One might even argue about which came first – the selling or the sex?
In fact, selling and sex are so closely related that succeeding at either one of them can be euphoric, addictive, and good fun. Some people might like to argue that selling is not better than sex. They believe it’s the other way round.
Business can be fun and should be fun. Love what you do and do what you love. It’s about passion…it’s about creating the pathway for your own success and doing it with enthusiasm and zeal.
Here are 20 reasons why selling is even better than sex:
- You are never too young or too old to sell. And just because you may be over 65, you don’t have to rely on those little blue pills to help you make a sale.
- A new sales job comes with an instruction manual – complete with graphs and pictures and everything that you might need to come to grips with the basics.
- When it comes to selling on an airplane or just chatting to a prospective client in the seat next to you, you’ll realize that it’s so much easier than trying to sneak into the bathroom for a quickie in order to join the “mile-high club”.
- You don’t have to fear retribution for showing the proof to back up your claims of success and achievement. On the contrary, your prospective clients will want to see that. And the more sales history you have, the better! Your prospects may be very keen to see who you have listed as your previously satisfied clients.
- If your customers decide to take photos or film you while you’re making your pitch, you don’t have to worry about those pictures or videos showing up on the internet when you become famous.
- You don’t have to check for a wedding band or make sure that the person you’re chatting with is, in fact, a real woman or man.
- It’s possible to close with a customer in two minutes or less and it’s actually something to be proud of.

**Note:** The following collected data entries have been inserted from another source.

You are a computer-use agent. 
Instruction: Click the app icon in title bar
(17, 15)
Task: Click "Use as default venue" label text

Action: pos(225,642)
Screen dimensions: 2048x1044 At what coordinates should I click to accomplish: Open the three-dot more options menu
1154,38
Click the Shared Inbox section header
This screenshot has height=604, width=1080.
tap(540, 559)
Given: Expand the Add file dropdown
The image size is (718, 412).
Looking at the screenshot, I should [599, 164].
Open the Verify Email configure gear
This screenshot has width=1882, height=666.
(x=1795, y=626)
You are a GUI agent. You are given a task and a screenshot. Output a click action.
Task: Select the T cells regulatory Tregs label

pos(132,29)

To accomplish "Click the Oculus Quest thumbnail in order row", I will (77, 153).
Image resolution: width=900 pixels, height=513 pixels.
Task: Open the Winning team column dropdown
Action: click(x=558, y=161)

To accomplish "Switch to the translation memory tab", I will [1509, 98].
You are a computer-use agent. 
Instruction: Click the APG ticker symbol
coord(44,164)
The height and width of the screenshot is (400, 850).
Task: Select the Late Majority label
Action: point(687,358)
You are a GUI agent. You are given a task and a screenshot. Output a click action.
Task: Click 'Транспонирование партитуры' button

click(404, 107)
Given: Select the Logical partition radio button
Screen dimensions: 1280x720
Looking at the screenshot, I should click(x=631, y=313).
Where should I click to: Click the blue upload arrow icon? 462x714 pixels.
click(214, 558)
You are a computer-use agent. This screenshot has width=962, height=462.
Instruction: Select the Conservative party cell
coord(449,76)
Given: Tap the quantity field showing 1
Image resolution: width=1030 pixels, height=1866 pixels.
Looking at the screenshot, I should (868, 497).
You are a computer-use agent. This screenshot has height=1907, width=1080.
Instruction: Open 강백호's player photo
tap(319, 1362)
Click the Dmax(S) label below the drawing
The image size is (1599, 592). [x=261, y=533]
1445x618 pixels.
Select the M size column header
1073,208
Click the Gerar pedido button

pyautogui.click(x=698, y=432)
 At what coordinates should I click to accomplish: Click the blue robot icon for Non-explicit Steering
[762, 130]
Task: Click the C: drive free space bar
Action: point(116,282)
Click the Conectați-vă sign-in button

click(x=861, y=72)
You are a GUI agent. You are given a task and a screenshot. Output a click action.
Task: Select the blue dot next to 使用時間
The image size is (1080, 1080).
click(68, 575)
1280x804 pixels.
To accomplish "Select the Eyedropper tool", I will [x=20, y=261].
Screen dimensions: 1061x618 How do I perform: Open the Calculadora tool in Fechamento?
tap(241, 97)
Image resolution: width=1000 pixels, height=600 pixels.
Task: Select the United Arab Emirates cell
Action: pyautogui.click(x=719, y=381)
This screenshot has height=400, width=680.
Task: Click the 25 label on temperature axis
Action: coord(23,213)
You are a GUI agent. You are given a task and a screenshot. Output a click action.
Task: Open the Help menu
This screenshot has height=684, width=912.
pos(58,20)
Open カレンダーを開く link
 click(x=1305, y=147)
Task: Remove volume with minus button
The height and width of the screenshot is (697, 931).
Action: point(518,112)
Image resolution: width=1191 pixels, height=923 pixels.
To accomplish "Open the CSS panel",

- You can be absolutely certain that nine months after a sales meeting, the customer’s lawyers won’t contact you asking for half of your pre-tax income for the next eighteen years.
- You can invite your previous, current and potential customers to come together in a same room – it is called a “Customer Appreciation Day”.
- If you’re practicing your presentation at night in the comfort of your own home, you don’t have to be concerned about keeping your neighbors awake.
- With sales it matters not how young or how old you are – you can always find a fresh prospect – and they’re generally not interested in your age. They’re really only concerned about your expertise.
- With selling you always know how good you are. The proof is in the purchase of the product that you’re selling.
- A customer doesn’t get jealous when you get a new one. Actually, you look weird if you don’t have any customer at all. Being single is not good.
- If you’re having trouble with selling and you’re not feeling as confident as you should be, it is perfectly acceptable to pay a professional to show you how you can improve on your technique.
- Managing large numbers of sales or co-coordinating a group of salespeople makes you neither a pimp nor a prostitute.
- You can keep your socks on during selling (or prospecting).
- Finding customers on the internet isn’t illegal.
- You can do sales by the book and you can choose the book (or DVD).
- Selling publicly won’t get you arrested.
- You can sell even in a moving vehicle and not be apprehended for breaking the law.